The Shifting Meaning of Valentine’s Day for Gay Families

by Dr. Guy RinglerFebruary 1st, 2016
This article was originally published on the Huffington Post. You can view it in its original form here.

With each passing Valentine’s Day, the meaning and emotions of the holiday change a bit for me. The holiday’s recent shifting inclusion in our cultural institutions has been a part of that.

When I was a kid, Valentine’s Day was of passing interest, a card left on a desk with a candy heart attached. As I grew older it became a reminder of my difference, thinking about other boys as most of the other boys focused on the girls.
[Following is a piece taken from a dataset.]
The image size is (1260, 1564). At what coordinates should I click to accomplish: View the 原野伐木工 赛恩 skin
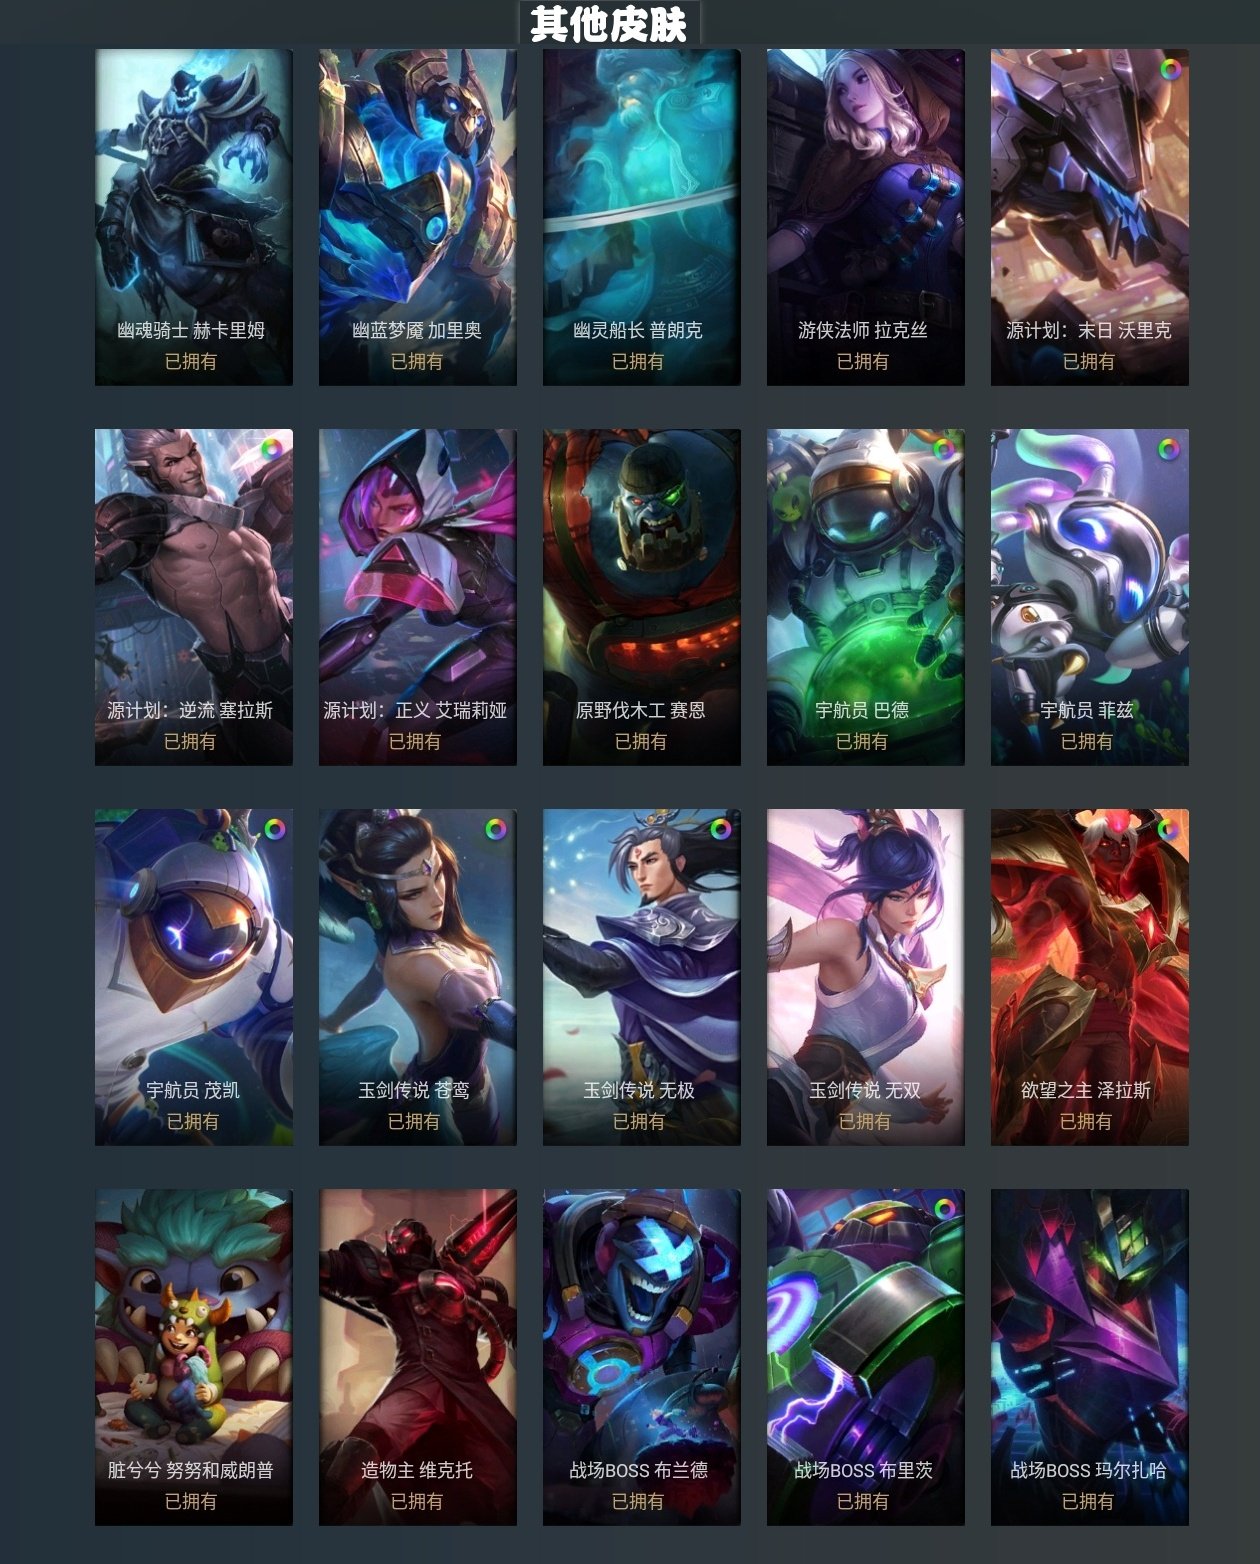point(642,597)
After coming out I spent time with some wonderful men who brought romance to Feb. 14. Meeting my partner — and marrying him almost two years ago — has brought a deeper meaning to the holiday (and the very definition of love) than I had ever considered.

Over the last few years my perspective has again shifted as more and more of my fertility patients are same-sex couples. Years ago, helping to build “gay families” was a pipe dream. In the early 2000s it slowly became a little slice of my regular work. Today it’s a prideful part of my job that brings fulfillment to my life and theirs.

It’s what made Hallmark’s inclusion of a gay family — two men and their daughter — in its 2016 Valentine’s Day campaign resonate so powerfully with me this year.

Despite not having children myself, I see the love between parents and their children every day. While some may look at Valentine’s Day as strictly a celebration of romantic love between two adults (or, no doubt, that teenage angst of high school love), that love between a parent and her child can be a wonderful part of the holiday’s celebration too.

Over the years I’ve helped hundreds of LGBT people and same-sex couples have children. Each time they sit in my office I watch the same dynamic of love emanating from the very first news that a conception was successful. They don’t yet know the child, usually haven’t picked out a name. Yet the love in the room even in those first moments of revelation is palpable.

That joy is the expression of the love that already exists between the couple sitting across my desk from me. Their child will forever be a reminder of the best part of their relationship — The love that will thrive whether or not the relationship does.

It’s particularly fitting of the St. Valentine legend that Hallmark would include same-sex couples and a “gay family” this year in their campaign. Legend says that St. Valentine was known for helping Christian soldiers get married; In the Roman Empire, they were allegedly forbidden from doing so. None of this is historically true, but it’s a powerful piece of the legend that has become St. Valentine: a champion of a love that some may not understand.

It has taken me all these years helping the genesis of new families, and the campaign of a greeting-card company, to fully reflect on the depths of love between these parents and their children. I know I’ll celebrate Valentine’s Day with a bit more retrospection this year than I have before.